TASK TO CARRY OUT →
Using the material below, print the line that contains "Image resolution: width=1568", the line that contains "Open Messenger from", and every line in between, exactly and nothing else.

SUPPLIED DATA →
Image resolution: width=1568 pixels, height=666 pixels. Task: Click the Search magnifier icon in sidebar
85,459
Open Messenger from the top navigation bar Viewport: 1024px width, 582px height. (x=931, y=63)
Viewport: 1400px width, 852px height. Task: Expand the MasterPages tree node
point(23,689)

* * *

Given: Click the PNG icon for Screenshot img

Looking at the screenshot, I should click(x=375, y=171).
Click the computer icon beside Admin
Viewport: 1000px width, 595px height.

--

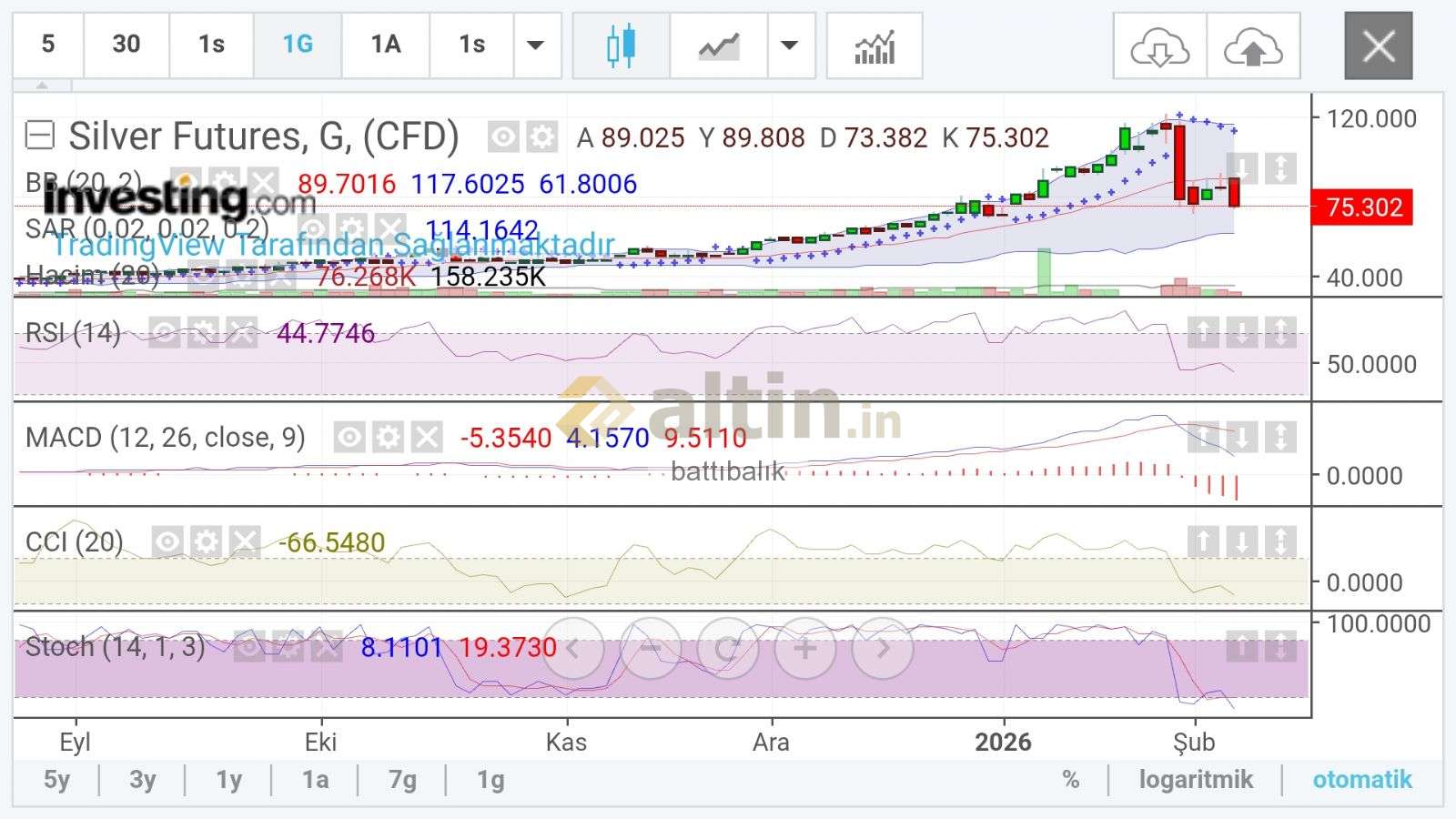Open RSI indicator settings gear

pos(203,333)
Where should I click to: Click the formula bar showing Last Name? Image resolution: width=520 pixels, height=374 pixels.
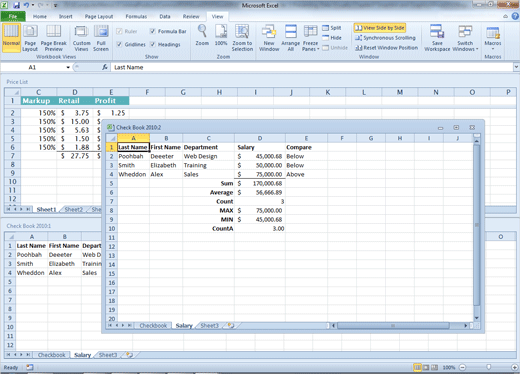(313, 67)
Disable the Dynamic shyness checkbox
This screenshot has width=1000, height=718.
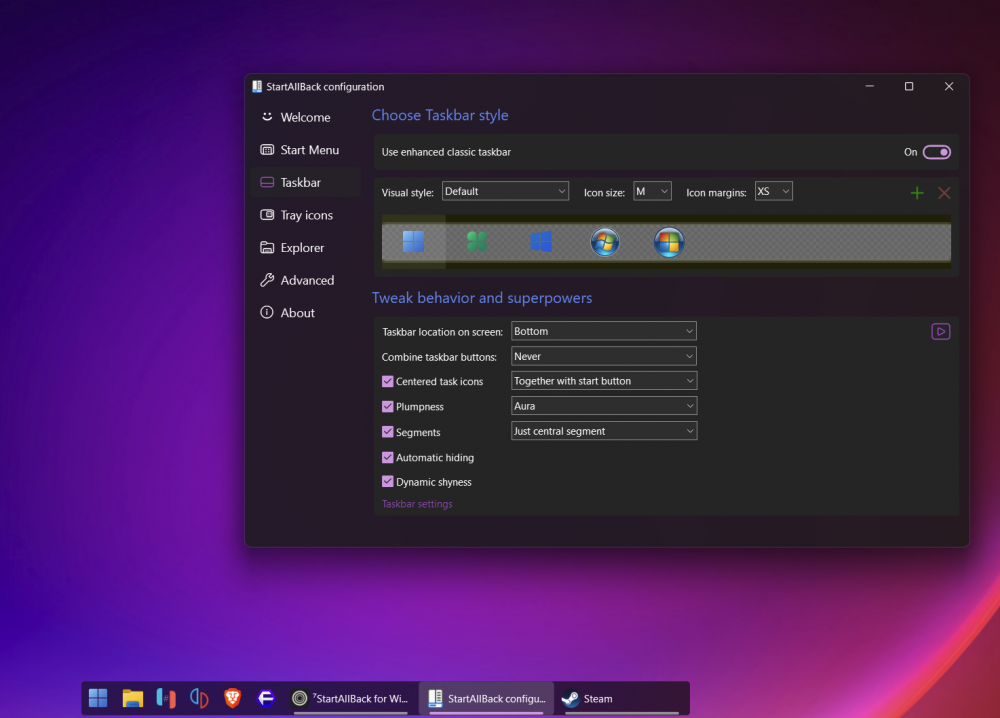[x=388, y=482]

RESPONSE →
Image resolution: width=1568 pixels, height=666 pixels. Task: Click the Search magnifier icon in sidebar
85,459
Open Messenger from the top navigation bar Viewport: 1024px width, 582px height. (x=931, y=63)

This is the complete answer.